Hard to predict where the sun is going to be (or more correctly, where the ROCKET is gonna be in regards to sun) but best flown before 10 or after 2 to decrease risk of losing site of parts in the sun.

color it very vibrant and contrasty relative to the landing site. Decals, shmecals, this is all about recovery and little to do with looks. I flew my first unpainted in fall with lots of leaves on the ground, and balsa and cardboard don’t stand out well in that environment. Let’s just say I recovered the nose cone half, which was good, as the other half was easy to remake from spare parts. I’d also say don’t put extreme effort into finish work, as this rocket likely ranks close to the standard Mosquito in “easy to lose” statistics.

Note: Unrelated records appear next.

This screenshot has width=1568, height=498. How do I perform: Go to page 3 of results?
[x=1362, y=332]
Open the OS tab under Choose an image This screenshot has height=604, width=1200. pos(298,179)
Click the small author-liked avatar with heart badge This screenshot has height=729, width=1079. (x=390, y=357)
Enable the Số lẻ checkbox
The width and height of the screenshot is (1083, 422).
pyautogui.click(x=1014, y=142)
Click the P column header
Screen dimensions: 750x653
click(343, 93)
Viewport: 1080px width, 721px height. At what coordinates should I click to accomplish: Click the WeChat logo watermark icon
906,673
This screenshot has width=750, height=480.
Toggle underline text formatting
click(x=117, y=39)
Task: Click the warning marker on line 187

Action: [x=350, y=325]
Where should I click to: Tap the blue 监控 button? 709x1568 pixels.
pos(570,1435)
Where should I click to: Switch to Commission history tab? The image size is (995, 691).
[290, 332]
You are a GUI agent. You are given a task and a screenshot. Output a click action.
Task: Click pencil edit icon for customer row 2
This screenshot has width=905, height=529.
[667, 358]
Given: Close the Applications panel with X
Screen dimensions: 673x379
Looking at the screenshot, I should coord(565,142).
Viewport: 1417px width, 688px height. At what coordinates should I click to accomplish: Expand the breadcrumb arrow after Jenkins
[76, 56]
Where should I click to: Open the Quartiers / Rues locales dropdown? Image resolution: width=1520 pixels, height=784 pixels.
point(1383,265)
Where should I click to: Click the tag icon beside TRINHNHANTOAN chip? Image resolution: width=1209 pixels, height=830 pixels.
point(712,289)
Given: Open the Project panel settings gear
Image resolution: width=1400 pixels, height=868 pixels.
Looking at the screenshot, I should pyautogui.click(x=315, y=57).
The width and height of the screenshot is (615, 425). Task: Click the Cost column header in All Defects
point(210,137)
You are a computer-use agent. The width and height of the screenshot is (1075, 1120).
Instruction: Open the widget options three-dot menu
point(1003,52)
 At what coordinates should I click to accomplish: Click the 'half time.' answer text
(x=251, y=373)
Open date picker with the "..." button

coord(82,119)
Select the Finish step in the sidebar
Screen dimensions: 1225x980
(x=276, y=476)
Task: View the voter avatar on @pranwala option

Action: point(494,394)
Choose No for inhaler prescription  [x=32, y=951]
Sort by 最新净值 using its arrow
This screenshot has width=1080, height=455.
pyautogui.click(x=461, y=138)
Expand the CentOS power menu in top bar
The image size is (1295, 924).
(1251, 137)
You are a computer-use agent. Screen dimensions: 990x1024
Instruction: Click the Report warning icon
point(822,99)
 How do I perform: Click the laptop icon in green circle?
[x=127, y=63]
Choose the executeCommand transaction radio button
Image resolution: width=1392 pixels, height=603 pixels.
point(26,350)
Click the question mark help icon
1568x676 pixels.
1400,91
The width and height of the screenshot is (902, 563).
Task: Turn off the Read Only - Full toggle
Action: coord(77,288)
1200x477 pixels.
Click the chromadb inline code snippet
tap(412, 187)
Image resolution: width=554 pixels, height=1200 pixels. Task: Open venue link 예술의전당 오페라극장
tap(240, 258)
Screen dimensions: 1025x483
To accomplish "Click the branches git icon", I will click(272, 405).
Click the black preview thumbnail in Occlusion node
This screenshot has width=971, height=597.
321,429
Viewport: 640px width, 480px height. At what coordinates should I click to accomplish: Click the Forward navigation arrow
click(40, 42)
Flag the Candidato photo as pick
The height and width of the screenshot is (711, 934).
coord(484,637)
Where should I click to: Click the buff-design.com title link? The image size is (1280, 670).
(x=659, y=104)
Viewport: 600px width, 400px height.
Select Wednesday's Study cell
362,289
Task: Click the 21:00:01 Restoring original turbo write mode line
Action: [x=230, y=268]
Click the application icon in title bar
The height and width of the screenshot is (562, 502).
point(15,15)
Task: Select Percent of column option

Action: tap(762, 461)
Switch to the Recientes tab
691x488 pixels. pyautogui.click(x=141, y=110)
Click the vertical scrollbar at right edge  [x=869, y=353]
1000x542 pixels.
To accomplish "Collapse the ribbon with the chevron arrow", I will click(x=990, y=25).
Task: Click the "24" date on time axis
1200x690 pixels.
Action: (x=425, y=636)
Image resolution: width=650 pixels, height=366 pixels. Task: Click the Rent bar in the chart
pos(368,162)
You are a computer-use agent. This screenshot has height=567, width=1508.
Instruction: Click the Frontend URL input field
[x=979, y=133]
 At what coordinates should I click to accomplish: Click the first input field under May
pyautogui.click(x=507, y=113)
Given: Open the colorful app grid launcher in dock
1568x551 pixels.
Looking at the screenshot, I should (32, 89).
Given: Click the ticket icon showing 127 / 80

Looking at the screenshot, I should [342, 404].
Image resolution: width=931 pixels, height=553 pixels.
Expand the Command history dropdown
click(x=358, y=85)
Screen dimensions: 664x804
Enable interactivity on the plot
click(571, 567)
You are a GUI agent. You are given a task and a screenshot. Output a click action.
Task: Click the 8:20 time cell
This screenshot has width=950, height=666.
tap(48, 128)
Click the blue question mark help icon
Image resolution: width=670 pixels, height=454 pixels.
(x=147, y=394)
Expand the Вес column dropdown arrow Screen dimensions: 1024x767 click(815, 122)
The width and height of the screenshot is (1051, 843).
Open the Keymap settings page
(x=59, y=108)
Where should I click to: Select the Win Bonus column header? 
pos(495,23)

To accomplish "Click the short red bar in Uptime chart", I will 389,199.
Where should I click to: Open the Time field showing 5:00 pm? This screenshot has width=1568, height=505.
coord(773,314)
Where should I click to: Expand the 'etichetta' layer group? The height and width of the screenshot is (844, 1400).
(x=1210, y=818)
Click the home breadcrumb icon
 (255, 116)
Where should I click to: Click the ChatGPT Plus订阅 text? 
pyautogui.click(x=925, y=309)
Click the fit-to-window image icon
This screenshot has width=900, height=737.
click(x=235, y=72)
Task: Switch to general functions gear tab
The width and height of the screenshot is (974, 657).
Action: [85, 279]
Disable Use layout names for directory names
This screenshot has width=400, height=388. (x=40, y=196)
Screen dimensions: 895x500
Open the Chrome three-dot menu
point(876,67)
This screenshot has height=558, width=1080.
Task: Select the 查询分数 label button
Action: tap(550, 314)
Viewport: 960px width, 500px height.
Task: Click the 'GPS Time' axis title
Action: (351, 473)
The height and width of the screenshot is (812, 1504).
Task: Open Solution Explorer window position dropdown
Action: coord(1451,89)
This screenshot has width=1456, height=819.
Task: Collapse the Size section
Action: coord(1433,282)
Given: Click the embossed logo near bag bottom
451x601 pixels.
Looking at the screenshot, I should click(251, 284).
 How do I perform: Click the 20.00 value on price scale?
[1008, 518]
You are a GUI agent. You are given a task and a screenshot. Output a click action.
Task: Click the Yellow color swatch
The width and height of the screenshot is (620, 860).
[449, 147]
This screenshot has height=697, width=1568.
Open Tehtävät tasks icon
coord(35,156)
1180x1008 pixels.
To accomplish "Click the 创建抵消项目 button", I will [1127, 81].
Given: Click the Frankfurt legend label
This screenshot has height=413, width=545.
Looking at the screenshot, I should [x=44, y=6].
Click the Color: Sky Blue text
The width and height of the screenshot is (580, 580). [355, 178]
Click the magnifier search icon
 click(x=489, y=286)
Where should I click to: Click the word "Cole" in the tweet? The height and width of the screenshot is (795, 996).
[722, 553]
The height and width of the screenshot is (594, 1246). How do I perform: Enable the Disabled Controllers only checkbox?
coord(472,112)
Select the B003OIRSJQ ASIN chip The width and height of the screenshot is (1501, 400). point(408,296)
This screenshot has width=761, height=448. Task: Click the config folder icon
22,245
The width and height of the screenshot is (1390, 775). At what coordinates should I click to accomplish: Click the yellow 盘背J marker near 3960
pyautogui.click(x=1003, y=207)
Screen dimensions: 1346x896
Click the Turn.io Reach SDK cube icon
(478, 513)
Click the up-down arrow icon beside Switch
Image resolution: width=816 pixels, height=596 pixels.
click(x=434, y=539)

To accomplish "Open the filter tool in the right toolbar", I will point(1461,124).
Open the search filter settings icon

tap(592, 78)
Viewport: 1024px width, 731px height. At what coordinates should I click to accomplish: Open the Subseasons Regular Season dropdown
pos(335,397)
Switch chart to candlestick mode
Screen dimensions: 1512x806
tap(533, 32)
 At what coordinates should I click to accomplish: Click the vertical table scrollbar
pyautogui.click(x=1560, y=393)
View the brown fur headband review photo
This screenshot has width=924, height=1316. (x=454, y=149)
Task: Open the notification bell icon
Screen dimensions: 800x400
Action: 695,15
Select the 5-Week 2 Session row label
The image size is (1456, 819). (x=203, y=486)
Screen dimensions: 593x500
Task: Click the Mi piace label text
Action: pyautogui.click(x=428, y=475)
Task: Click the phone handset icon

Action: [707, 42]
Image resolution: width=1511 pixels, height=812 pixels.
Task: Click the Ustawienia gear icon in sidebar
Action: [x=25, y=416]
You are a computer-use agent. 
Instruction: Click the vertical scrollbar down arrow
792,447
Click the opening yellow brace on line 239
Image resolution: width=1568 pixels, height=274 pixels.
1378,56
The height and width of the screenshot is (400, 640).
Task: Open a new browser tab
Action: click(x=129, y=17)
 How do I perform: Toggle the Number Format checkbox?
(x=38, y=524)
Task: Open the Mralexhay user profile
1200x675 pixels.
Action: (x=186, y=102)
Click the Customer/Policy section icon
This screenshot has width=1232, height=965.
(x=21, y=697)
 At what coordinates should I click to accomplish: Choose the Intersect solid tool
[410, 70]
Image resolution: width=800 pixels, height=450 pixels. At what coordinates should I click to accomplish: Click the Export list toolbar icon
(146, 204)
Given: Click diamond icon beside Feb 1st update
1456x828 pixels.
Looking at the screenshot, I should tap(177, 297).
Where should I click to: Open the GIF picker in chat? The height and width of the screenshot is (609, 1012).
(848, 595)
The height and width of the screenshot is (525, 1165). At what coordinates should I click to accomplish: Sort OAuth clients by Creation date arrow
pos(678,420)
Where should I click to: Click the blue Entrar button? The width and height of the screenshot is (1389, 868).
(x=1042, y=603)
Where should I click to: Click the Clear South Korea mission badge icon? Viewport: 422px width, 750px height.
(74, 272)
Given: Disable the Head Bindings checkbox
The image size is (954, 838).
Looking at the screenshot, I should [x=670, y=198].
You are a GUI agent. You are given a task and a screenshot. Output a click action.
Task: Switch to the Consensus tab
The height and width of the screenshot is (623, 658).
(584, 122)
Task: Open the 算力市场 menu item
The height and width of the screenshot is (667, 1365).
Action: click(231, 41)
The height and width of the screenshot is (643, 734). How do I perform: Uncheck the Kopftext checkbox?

matter of opinion, but I think this is one of the few rockets that really looks GOOD with perfectly flat unfoiled fins. Yeah, it’s gonna cost you in drag, but who care? You don‘t WANT altitude anyway. You can paper the fins (good for finish and strength) very easily with flat edge fins.

this is also a bird that may benefit from balsa fillets or other things to strength the joint especially on this long forward section fins, they take a beating on landing due to rotational energy disappation.

Light winds and straight trails!
Lots of great advice, thank you for taking the time to write this. :awesome:

I revised the design to use my balsa ply fin technique. This is lighter than basswood. In addition, I dropped the nose ballast down for a D12.

Also revised the color scheme to DOT approved high visibility colors. :haironfire: One thing to keep in mind... since this is an upscale the parts are bigger, should be easier to find the parts.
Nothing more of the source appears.